A tecnologia digital, as alterações demográficas na força de trabalho e a velocidade da própria inovação estão a obrigar as empresas a redesenharem as estruturas organizacionais, a fazerem evoluir os modelos de liderança e a promoverem uma cultura centrada nos seus profissionais, revela o quarto relatório anual da Deloitte, “Global Human Capital Trends 2016: The new organization, Different by design”.

Segundo este estudo, 92% dos líderes empresariais e de Recursos Humanos identificaram como crítica a necessidade de redesenharem a sua organização para melhor responderem às necessidades empresariais a nível global. Ainda assim, apenas 14% dos executivos acreditam que a sua empresa está devidamente preparada para o fazer de uma forma eficiente. «Os negócios precisam de acompanhar o ritmo e responder às necessidades deste ecossistema empresarial em rápida evolução», afirmou Josh Bersin, director da Bersin by Deloitte, na Deloitte Consulting LLP.

O relatório de 2016 mostra que, pela primeira vez, praticamente metade das empresas inquiridas está a meio de um processo de reestruturação (39%) ou a planear um processo deste género (6%). «Dando autonomia às equipas, criando um novo modelo de gestão e desenvolvendo uma estrutura de liderança mais jovem e mais inclusiva, as empresas estão a reinventar-se para inovarem, competirem e prosperarem no mercado», acrescenta.

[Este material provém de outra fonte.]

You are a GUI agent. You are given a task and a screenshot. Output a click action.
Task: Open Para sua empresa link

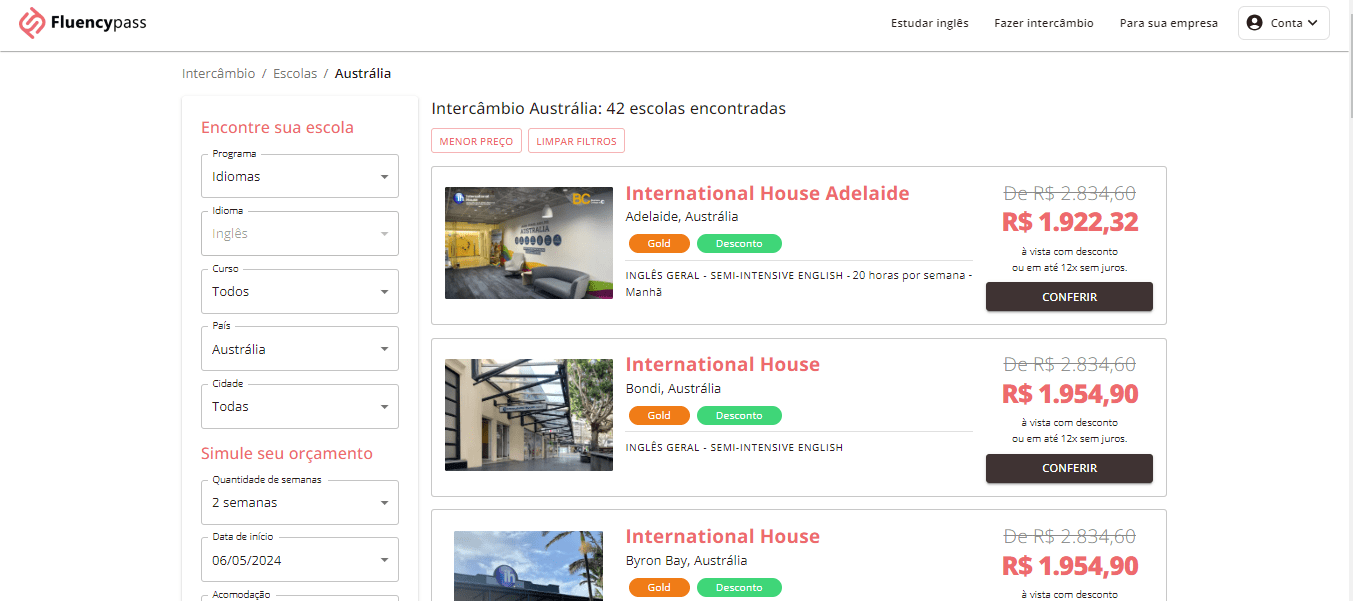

Procura por uma nova estrutura organizacional
De acordo com o estudo, as empresas estão a migrar de um modelo hierárquico e funcional para uma “rede de equipas” interfuncionais, numa tentativa de se tornarem mais ágeis, colaborativas e orientadas para o cliente. No entanto, apenas 21% dos líderes empresariais e de RH consideram ser especialistas na construção de equipas interfuncionais, e apenas 12% entendem realmente a forma como os seus funcionários trabalham actualmente em conjunto.
A pesquisa refere também uma crescente diversidade geracional, com os milenares que possuem elevadas expectativas em termos de crescimento pessoal a trabalharem lado a lado com a geração baby boomer (nascidos entre 1943 e 1960), muitos dos quais que continuam a atrasar o seu pedido de reforma. Um novo contrato social, alimentado pela exigência de uma rápida evolução de carreira, por condições de trabalho flexíveis e por um aumento do número de trabalhadores por conta própria ou em regime de part-time está a transformar radicalmente a relação entre empregado e empregador.

Melhoria da experiência dos colaboradores
Os líderes empresariais e de RH estão a trabalhar para melhorar a experiência dos profissionais e atrair e reter o melhor talento. 86% dos inquiridos classificaram os desafios associados à cultura corporativa como “importantes” ou “muito importantes.” 85% referiram-se ao envolvimento com os seus profissionais como algo “importante” ou “muito importante.”
Nesse sentido, as empresas estão a criar novos cargos no departamento de RH, como “chief experience officer” e “chief listening officer”, a melhorar as oportunidades de formação e a eliminar o défice de competências dentro dos RH. Quatro em cada 10 executivos admitiram que as suas empresas estão preparadas para responder ao défice de competências nos RH – um aumento de 25% face aos valores do ano passado.

Alteração dos modelos de liderança
O estudo da Deloitte revela ainda que a tradicional pirâmide de liderança não está a produzir líderes a um ritmo suficientemente rápido. 56% dos inquiridos reconheceram que as suas empresas não estão preparadas para responder às suas necessidades de liderança, e 22% admitiram não ter qualquer tipo de programa de liderança para os milenares. Por isso, a grande maioria dos executivos (89%) identificou o reforço, a reengenharia e a melhoria da liderança organizacional como uma importante prioridade para este ano.